On a modern system you will likely only ever see four different values for this variable, as modern terminals have been replaced by terminal emulators. The most common value is xterm. This represents a terminal with the least-common-denominator of features, and most importantly supports 16 colors. Most terminals also support xterm-256color which extends this to 256 colors. (The other common values screen and screen-256color aren't as important here).

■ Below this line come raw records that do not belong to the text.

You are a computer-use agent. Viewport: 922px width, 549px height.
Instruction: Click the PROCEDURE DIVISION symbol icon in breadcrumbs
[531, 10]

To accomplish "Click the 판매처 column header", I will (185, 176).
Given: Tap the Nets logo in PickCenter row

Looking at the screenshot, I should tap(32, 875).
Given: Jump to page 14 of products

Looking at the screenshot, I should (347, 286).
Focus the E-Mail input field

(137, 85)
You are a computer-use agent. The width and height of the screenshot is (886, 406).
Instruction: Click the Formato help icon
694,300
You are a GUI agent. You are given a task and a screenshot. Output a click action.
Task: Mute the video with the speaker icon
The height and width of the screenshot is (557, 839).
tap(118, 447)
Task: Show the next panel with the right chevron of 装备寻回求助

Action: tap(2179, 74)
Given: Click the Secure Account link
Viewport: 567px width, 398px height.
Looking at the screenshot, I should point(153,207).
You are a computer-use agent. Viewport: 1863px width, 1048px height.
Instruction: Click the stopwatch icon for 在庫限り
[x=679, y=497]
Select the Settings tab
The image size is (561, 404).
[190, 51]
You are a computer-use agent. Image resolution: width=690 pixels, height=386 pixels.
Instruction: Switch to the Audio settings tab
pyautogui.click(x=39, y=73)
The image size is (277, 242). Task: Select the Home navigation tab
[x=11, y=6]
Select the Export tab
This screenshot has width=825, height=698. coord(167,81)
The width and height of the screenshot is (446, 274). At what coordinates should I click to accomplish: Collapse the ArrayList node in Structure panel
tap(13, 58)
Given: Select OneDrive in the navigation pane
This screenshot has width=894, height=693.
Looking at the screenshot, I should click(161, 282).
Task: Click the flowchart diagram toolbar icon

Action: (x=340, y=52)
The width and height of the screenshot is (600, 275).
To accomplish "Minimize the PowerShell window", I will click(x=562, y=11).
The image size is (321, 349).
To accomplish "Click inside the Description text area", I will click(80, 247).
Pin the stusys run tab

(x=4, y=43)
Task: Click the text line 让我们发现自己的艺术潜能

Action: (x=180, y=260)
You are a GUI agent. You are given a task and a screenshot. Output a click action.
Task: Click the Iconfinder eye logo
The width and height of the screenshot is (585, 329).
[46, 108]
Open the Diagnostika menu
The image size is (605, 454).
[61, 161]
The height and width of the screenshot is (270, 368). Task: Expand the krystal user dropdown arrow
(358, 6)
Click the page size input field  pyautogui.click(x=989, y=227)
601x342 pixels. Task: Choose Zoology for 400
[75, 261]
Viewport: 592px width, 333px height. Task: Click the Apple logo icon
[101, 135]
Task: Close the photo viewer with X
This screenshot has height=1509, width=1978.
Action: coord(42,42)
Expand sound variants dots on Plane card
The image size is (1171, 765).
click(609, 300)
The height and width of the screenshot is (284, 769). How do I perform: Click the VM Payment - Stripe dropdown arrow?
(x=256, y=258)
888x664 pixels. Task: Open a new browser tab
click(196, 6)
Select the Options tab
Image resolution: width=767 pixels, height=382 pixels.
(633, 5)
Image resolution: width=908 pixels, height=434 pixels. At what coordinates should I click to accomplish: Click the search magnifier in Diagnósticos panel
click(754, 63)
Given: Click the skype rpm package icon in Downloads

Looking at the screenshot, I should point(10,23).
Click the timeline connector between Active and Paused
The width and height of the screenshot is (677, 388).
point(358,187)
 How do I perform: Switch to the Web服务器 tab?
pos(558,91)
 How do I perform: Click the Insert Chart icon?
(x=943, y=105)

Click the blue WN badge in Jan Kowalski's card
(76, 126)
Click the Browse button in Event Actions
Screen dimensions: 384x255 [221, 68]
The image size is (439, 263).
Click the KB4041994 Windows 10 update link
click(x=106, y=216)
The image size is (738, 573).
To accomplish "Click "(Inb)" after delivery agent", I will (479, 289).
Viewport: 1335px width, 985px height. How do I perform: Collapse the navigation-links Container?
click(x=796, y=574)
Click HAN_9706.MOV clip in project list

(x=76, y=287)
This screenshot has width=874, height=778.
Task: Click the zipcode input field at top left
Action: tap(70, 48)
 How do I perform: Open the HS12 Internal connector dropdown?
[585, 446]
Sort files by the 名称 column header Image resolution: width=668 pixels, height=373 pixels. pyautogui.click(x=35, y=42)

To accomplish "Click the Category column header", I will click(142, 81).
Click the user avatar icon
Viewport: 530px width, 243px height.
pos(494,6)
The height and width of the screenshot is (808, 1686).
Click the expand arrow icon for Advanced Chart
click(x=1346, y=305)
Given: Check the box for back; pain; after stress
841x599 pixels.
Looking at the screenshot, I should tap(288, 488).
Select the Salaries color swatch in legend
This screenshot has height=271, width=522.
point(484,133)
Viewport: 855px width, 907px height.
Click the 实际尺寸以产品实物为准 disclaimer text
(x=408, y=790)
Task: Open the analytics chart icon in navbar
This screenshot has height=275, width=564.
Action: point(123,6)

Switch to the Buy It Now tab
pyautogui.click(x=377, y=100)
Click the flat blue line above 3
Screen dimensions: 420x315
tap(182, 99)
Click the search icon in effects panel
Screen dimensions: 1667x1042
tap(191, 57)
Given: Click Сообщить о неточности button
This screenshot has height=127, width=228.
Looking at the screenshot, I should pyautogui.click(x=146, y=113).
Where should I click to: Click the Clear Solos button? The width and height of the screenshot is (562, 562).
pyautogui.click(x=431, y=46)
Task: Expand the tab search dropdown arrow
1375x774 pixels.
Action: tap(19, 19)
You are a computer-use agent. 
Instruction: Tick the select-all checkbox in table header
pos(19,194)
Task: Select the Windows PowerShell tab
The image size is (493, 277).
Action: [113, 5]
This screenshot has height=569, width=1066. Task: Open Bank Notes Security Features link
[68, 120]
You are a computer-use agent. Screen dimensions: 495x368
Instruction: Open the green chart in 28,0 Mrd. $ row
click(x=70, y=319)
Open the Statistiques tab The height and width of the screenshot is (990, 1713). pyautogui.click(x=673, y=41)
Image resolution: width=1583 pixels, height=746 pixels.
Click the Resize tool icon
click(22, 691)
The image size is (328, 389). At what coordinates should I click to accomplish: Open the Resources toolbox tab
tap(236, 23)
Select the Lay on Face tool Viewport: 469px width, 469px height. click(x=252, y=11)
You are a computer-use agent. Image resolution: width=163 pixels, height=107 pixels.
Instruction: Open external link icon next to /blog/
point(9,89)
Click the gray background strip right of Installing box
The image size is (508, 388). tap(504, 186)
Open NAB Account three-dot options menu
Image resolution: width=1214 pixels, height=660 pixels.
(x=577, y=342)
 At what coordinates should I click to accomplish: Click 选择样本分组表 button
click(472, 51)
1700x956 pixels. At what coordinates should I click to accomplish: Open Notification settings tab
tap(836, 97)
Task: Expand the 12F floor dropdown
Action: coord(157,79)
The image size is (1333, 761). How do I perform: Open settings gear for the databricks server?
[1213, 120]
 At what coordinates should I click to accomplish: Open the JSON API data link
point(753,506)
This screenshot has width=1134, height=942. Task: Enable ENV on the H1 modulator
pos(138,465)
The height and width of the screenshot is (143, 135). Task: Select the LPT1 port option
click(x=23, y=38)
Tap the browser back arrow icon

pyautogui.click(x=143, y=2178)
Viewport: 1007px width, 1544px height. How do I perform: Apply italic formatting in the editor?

In the original 16 color setup, the terminal chooses the colors (and possibly allows the user to edit the selection). In the 256 color setup the terminal still chooses the colors, but the colors are chosen to be uniformly spaced so that all hues are more or less equally well represented.

So, how does this help you? Well, you can see that the color palette is entirely up to the terminal, so you'll want to find out how to configure it (or choose a different one). The emacs theme tells emacs a 24-bit color to use, then emacs looks at the TERM variable to see how many colors are available and makes a guess as to how to best map that 24-bit color into a palette entry, then the terminal takes that palette entry and maps it back into a 24-bit color to display on your monitor. (Unless your X-Windows display is in some other color mode, but that's super unlikely these days).

Another fix would be to run emacs not in a terminal but as a normal X application. This gives it access to the full 24-bit color space, the ability to use your entire selection fonts (with anti-aliasing even), multiple font sizes, text zooming, proportional fonts and more. Just run it without the -nw.

Followup:

The basic faces (those not defined in some more specialized mode) are all defined in the lisp/faces.el source file. Here's the definition of the highlight face:

(defface highlight
  '((((class color) (min-colors 88) (background light))
     :background "darkseagreen2")
    (((class color) (min-colors 88) (background dark))
     :background "darkolivegreen")
    (((class color) (min-colors 16) (background light))
     :background "darkseagreen2")
    (((class color) (min-colors 16) (background dark))
     :background "darkolivegreen")
    (((class color) (min-colors 8))
     :background "green" :foreground "black")
    (t :inverse-video t))
  "Basic face for highlighting."
  :group 'basic-faces)

Obviously you can see that when there are more than 8 colors (16-color modes have 8 colors each with a bright and dark version) it doesn't set a background color. This doesn't answer the question "why", however. You should file a bug on emacs and suggest it; you'll either find the answer or get it changed :). Use M-x report-emacs-bug to send in the bug report. Naturally, including a patch that fixes it usually gets you mad props.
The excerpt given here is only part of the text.